(REQUEST A):
In the records, render as a numbered list the lines from the line with "Open the FORMAT" to the line with "tap(225, 146)", skipping any blank lines.

(SOURCE DOCUMENT):
'''
The crawler is optimized for speed, to generate as accurate snapshots as possible. It starts from the (configurable) bootstrap nodes, polls their buckets and continues to connect to every peer it has not seen so far.
For an in-depth dive and discussion to the crawler and the obtained results, you can watch @scriptkitty's talk at ProtocolLabs:
To run a single crawl simply do:
make build
./start_crawl
Important note: We ship the pre-images necessary for a successful crawl, but you can compute them yourself with make preimages
.
Note that the preimages only have to be computed once, it'll take some minutes, to compute them, though.
start_crawl
will be created at build time.
One crawl will take 5-10 minutes, depending on your machine.
For multiple crawls, use the autocrawl.sh
script instead of start_crawl
in the last line. It takes a duration in days and an optional directory to put logs into.
Note that there will be a lot of output on your disk, one week of crawling (without logs) can lead to 30-50GB of data!
The complete workflow is:
make build
./autocrawl [-l logdir] <crawl duration in days>
After running a few crawls, the output_data_crawls
directory should have some data in it. The directory will be created if it does not exist.
To run the evaluation and generate the same plots/tables as in the paper (and more!) you have the option to run it via Docker or manually.
We've compiled the details here
If configured, the crawler will cache the nodes it has seen. The next crawl will then not only start at the boot nodes but also add all previously reachable nodes to the crawl queue. This can increase the crawl speed, and therefore the accuracy of the snapshots, significantly. Due to node churn, this setting is most reasonable when performing many consecutive crawls.
This property is enabled by default and will store the nodes in a file called nodes.cache
.
The crawler enumerates the nodes in the network, but without ground truth it is hard to assess the quality and completeness of a crawl.
Therefore, it might be desireable to check whether some known IPFS-nodes appear in the crawl.
'''
(REQUEST B):
Answer from the crawler description:
(i) How long does one crawl take?
(ii) What file stores the nodes the crawler has seen?
(iii) How much data can one week of crawling without logs produce?

Extracted data entries
'''
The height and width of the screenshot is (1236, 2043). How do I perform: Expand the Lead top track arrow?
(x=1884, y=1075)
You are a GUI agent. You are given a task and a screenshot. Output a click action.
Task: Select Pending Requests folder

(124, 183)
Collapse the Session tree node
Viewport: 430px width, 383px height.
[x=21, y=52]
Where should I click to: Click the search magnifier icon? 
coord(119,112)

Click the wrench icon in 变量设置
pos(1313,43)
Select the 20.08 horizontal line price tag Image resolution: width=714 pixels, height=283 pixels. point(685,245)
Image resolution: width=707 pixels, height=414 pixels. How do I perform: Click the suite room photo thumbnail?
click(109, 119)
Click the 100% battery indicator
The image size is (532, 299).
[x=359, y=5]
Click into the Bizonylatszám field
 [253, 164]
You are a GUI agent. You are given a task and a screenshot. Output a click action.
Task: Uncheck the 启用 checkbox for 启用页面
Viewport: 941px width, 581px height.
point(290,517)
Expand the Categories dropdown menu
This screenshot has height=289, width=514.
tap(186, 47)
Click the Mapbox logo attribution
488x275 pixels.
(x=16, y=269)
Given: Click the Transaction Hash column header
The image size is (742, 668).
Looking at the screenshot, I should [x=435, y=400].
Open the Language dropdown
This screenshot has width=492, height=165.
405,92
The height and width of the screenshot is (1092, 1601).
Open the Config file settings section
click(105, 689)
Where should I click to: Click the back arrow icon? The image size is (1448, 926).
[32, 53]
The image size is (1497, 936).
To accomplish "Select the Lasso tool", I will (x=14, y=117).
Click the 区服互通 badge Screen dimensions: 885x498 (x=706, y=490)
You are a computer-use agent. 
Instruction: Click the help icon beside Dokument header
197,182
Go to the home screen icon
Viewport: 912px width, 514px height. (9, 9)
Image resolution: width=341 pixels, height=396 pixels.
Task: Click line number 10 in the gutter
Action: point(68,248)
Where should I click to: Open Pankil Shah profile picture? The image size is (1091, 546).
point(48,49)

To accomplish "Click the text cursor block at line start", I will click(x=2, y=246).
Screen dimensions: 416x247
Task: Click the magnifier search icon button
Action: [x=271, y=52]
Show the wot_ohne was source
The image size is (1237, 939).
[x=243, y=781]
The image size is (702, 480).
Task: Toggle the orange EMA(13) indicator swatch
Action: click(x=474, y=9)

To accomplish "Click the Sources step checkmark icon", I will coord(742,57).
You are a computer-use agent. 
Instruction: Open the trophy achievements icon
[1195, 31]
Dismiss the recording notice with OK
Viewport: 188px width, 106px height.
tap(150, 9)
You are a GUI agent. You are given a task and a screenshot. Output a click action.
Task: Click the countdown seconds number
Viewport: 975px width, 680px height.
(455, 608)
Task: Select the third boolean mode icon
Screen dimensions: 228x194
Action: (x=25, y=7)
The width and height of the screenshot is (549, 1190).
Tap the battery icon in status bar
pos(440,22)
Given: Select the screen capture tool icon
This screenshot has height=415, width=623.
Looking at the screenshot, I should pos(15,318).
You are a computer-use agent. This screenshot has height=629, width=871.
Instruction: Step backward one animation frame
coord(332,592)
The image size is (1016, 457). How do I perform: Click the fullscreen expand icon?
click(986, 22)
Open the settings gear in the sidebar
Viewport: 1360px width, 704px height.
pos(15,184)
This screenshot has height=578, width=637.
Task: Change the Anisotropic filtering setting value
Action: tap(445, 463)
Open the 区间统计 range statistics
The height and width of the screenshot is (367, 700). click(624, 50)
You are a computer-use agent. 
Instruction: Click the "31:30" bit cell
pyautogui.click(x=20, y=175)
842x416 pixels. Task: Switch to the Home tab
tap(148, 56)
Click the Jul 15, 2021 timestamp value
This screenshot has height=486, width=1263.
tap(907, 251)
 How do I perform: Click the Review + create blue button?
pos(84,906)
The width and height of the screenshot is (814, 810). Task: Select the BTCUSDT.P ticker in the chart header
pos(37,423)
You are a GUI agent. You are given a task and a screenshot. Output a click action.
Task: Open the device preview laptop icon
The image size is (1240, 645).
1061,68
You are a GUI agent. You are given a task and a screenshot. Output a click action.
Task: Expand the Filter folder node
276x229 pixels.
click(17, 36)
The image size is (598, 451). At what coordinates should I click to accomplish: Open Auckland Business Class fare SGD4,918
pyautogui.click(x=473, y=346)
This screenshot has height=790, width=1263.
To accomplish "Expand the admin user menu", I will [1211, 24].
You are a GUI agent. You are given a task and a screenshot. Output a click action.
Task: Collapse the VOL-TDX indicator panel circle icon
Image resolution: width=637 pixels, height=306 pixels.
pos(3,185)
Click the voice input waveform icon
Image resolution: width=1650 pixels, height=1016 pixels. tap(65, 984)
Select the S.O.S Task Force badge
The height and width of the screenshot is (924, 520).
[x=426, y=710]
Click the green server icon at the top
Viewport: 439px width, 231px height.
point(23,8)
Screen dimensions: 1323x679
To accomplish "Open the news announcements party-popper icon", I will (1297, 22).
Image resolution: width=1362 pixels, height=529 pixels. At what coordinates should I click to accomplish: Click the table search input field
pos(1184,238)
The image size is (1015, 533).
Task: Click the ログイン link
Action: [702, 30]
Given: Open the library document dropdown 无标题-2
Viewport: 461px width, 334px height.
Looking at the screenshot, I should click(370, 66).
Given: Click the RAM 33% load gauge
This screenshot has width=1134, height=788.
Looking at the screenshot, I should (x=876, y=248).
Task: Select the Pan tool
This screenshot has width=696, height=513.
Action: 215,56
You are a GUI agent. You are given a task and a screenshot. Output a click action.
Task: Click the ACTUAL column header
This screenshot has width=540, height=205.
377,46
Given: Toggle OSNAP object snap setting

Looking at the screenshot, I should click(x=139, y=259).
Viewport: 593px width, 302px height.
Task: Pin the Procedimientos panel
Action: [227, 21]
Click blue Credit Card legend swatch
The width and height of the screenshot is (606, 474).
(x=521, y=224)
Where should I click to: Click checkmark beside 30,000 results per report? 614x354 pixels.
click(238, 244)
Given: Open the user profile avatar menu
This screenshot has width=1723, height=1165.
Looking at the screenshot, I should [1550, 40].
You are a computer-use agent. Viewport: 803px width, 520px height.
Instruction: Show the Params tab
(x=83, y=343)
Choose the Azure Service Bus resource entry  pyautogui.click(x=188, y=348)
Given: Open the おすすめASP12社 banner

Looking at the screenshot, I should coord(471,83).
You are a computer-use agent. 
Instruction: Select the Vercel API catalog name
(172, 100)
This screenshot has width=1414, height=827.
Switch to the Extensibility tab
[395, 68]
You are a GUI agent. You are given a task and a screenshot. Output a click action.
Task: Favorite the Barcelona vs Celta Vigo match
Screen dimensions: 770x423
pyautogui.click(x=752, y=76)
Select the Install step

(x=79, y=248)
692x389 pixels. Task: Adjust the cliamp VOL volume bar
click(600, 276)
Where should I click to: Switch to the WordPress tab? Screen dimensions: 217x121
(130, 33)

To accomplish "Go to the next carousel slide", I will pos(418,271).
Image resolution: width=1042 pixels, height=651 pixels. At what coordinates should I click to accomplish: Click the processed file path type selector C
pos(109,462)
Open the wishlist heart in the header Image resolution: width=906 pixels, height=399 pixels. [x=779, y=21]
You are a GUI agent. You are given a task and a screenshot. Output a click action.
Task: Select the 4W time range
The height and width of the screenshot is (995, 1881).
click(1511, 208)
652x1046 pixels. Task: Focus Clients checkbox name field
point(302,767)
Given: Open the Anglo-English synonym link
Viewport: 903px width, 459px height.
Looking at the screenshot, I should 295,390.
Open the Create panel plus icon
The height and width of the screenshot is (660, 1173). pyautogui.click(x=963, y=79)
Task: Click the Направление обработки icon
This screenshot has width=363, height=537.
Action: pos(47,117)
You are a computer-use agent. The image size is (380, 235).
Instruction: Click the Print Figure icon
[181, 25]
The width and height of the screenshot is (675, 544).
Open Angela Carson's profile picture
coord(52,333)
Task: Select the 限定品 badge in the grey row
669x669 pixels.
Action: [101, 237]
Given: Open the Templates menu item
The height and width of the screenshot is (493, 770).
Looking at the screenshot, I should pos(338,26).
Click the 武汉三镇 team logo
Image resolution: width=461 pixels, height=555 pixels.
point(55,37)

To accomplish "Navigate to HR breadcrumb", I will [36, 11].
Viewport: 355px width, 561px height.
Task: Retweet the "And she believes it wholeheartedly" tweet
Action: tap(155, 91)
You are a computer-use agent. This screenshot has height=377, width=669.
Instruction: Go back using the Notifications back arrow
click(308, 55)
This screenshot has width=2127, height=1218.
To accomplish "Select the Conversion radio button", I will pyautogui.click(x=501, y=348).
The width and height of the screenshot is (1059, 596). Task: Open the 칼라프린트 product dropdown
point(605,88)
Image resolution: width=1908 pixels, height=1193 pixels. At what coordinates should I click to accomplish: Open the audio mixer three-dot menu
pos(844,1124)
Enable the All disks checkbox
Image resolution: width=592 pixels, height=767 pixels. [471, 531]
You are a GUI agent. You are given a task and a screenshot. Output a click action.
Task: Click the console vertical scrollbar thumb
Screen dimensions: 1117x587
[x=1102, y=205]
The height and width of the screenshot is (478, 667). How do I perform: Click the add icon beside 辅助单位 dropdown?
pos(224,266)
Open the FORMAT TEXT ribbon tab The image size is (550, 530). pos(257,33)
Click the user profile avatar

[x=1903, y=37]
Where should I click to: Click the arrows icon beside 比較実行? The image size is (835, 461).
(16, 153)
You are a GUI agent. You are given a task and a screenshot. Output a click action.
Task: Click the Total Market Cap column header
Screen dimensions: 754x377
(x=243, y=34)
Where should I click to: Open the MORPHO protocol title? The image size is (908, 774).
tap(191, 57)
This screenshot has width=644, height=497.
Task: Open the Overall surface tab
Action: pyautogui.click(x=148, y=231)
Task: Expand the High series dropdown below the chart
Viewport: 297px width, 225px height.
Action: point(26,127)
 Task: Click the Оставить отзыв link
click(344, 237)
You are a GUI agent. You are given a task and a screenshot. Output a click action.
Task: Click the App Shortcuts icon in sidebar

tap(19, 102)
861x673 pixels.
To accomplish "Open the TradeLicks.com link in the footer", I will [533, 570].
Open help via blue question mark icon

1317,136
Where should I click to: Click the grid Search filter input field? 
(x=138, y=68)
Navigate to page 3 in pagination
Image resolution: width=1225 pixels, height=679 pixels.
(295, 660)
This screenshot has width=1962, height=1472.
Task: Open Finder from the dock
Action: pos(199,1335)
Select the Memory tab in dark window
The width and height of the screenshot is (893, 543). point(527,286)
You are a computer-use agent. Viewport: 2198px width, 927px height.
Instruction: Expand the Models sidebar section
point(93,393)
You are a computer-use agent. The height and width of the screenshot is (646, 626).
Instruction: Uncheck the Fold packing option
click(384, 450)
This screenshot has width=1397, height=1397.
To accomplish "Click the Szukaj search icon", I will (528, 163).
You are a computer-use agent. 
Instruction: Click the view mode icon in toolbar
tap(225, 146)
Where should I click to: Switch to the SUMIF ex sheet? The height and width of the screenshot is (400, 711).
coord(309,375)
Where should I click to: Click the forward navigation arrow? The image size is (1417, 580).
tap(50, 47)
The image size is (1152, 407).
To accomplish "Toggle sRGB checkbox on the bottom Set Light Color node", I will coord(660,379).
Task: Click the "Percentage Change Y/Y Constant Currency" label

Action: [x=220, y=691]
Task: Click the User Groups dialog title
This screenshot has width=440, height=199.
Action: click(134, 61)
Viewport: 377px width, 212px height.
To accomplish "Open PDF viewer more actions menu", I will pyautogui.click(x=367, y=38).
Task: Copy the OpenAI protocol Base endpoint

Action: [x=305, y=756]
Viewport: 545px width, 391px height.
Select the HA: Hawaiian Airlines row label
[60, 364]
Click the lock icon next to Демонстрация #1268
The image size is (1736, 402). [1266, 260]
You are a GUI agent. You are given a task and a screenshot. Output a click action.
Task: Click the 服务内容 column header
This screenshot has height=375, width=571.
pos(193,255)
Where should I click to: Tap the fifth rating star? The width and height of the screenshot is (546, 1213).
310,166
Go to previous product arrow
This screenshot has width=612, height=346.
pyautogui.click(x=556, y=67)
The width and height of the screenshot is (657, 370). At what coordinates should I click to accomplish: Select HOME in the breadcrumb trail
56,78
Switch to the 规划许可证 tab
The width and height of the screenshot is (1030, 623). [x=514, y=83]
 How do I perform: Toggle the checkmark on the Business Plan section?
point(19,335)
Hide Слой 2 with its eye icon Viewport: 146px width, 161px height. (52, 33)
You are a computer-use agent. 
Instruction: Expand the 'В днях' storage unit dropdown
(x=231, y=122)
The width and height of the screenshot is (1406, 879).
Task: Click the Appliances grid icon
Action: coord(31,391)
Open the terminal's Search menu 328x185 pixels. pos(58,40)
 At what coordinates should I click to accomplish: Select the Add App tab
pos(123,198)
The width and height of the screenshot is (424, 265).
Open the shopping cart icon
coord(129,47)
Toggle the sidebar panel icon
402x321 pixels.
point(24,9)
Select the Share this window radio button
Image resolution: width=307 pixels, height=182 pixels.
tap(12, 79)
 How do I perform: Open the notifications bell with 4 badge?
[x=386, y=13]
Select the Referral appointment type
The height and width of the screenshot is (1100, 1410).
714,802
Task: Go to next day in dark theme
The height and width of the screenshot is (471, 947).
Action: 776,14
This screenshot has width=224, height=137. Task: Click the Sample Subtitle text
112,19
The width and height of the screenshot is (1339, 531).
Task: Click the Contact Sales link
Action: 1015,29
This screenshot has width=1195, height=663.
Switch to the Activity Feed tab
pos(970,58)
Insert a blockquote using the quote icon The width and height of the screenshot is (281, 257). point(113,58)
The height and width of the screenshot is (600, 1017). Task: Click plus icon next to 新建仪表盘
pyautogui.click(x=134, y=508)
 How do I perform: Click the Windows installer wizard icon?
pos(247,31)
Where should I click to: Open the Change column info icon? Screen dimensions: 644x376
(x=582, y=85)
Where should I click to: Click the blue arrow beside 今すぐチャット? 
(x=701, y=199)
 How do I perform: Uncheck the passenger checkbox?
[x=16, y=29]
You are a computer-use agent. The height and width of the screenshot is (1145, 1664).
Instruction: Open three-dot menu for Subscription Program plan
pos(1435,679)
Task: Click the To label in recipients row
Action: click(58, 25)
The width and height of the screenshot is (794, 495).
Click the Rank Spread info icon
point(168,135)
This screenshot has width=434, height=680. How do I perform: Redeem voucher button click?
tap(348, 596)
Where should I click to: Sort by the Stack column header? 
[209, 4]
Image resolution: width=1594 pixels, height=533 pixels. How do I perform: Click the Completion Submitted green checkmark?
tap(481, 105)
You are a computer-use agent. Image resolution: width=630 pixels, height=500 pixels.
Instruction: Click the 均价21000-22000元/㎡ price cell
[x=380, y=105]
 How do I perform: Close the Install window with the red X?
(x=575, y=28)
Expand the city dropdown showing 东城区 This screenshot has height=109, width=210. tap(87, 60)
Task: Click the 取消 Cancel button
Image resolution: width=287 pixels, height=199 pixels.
'''
(SOLUTION A):
1. Open the FORMAT TEXT ribbon tab The image size is (550, 530). pos(257,33)
2. Click the user profile avatar
3. [x=1903, y=37]
4. Where should I click to: Click the arrows icon beside 比較実行? The image size is (835, 461).
5. (16, 153)
6. You are a GUI agent. You are given a task and a screenshot. Output a click action.
7. Task: Click the Total Market Cap column header
8. Screen dimensions: 754x377
9. (x=243, y=34)
10. Where should I click to: Open the MORPHO protocol title? The image size is (908, 774).
11. tap(191, 57)
12. This screenshot has width=644, height=497.
13. Task: Open the Overall surface tab
14. Action: pyautogui.click(x=148, y=231)
15. Task: Expand the High series dropdown below the chart
16. Viewport: 297px width, 225px height.
17. Action: point(26,127)
18.  Task: Click the Оставить отзыв link
19. click(344, 237)
20. You are a GUI agent. You are given a task and a screenshot. Output a click action.
21. Task: Click the App Shortcuts icon in sidebar
22. tap(19, 102)
23. 861x673 pixels.
24. To accomplish "Open the TradeLicks.com link in the footer", I will [533, 570].
25. Open help via blue question mark icon
26. 1317,136
27. Where should I click to: Click the grid Search filter input field? 
28. (x=138, y=68)
29. Navigate to page 3 in pagination
30. Image resolution: width=1225 pixels, height=679 pixels.
31. (295, 660)
32. This screenshot has width=1962, height=1472.
33. Task: Open Finder from the dock
34. Action: pos(199,1335)
35. Select the Memory tab in dark window
36. The width and height of the screenshot is (893, 543). point(527,286)
37. You are a computer-use agent. Viewport: 2198px width, 927px height.
38. Instruction: Expand the Models sidebar section
39. point(93,393)
40. You are a computer-use agent. The height and width of the screenshot is (646, 626).
41. Instruction: Uncheck the Fold packing option
42. click(384, 450)
43. This screenshot has width=1397, height=1397.
44. To accomplish "Click the Szukaj search icon", I will (528, 163).
45. You are a computer-use agent. 
46. Instruction: Click the view mode icon in toolbar
47. tap(225, 146)

(SOLUTION B):
(i) 5-10 minutes, depending on your machine
(ii) nodes.cache
(iii) 30-50GB